トヨタから自民党へ6000万円の献金、トヨタが販売する「水素自動車」1台につき200万円から300万円の補助金

安倍内閣の下では、政治献金により政策を取り決める暗黙の了解があるようだ。

まず、テレビ朝日の次の報道(2014年8月7日)に注目してほしい。

 次世代のエコカーとして注目されている燃料電池車について、政府は、購入した場合に最大300万円の補助金を支給する方針を固めました。
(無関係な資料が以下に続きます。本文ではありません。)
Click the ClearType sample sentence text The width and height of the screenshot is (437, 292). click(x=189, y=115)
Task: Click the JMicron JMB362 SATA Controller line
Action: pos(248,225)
  燃料電池車は走行中に水しか出さず、究極のエコカーと呼ばれています。トヨタが今年度中に一般向けに販売するほか、ホンダや日産なども販売を計画しています。価格が1台700万円程度とガソリン車よりも割高なため、政府は販売に合わせて、1台につき200万円から300万円の補助金を出し、世界に先駆けて普及させる方針です。電気自動車の購入補助金などとともに、来年度予算の概算要求にも盛り込まれる見通しです。

燃料電池車は「水素で走る車」である。引用文には、具体的に水素自動車を販売する会社としてトヨタの名前があがっている。

そのトヨタグループから、自民党の政治資金団体・国民政治協会に対する政治献金(最新の2013年度分)を調べたところ、7000万円を超える額が支出されていることが分かった。

このうちの大半は、トヨタ自動車からのもので、6440万円。